What are the possible stories . . . .
Story 1
Surfers, surfers waiting for the swell. Patient , as surfers have to be, but ready. Ready to pounce when the set, with that special wave, appears in that tiny expanse of sea.
It’s up
The surfers stoked, they run, no time to sweep aside the netting. They blunder on through, the board a scythe . Regardless. The wave, only the wave, matters.
Story 2
Derek had always wanted to set up a home on Dungeness Seafront. He refurbished a Fishermans Hut that has stood the test of time. Low-slung and pitch coated. Here he felt alive, the space, the air and the sea. So alive he started to layout a garden. A particular garden, unique. A survivors garden, immune to the high winds and blown sand.The sand found a way into Derek’s’s hut, he created a net door to ward off the sand. His interiors had to be spotless clean, devoid of dirt and sand.
Derek settled down enjoying the emptiness, standing, staring. Walking for miles. He returned one day with sea-worn slats of wood and sea holly cuttings to find the net door attacked. A stone? A homophobic stone?
Story 3
He Sat.
He was looking out. He expected to see only what he could see. Nothing more, nothing less.
He Sat.
He wasn’t used to anger but anger had created this rip, this rip in the net. Now he can see nothing a little clearer
He Sat.
A thin mat his only comfort, simple food alongside. A spring, some way off, it sated his thirst.
He Sat.
For many hours, indeed days. Perhaps waiting, but certainly not waiting for anything to happen beyond the hole in the net.
He Sat.
His name, Paul. Seeking solitude, seeking enlightenment, seeking redemption.
He Sat.
And then no longer alone, Pemouah had joined him.
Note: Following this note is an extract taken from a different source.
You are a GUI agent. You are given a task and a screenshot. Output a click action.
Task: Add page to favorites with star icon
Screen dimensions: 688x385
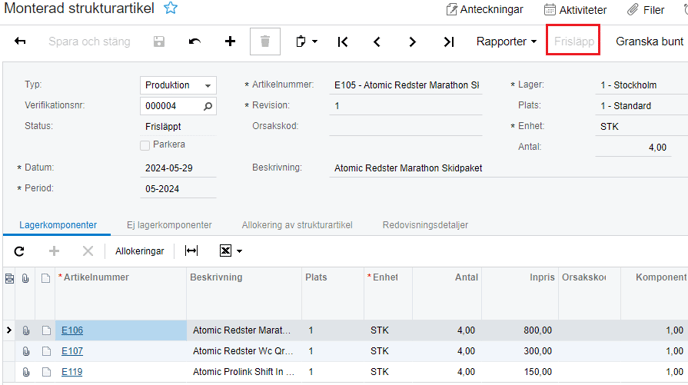pos(171,8)

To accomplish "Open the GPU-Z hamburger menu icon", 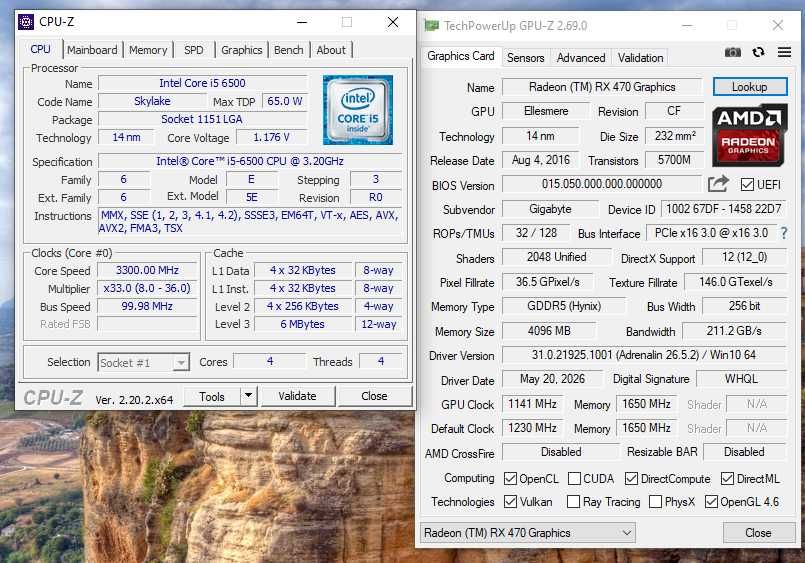I will click(784, 52).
Pemouah tried to dissuade him of this hermetic life and when rebuffed gave Paul a chunk of dried wood, told him to . . . .
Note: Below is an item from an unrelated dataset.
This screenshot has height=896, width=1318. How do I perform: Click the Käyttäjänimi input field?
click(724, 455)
plant it out in the ground marked out in front.Water it every day
Paul did this despite feeling it pointless.
He Sat.
For three years he sat, for three years he watered, for three years he watched.
Miraculously. . . green shoots.
They Sat.
Decades later visitors claimed to have seen a tree and tasted the fruit from it
Yes, we could go on. Stories, many of them. What is wonderful about this photograph is its ability to elicit emotions, to elicit wonder, to provoke the imagination and begin a tale or two.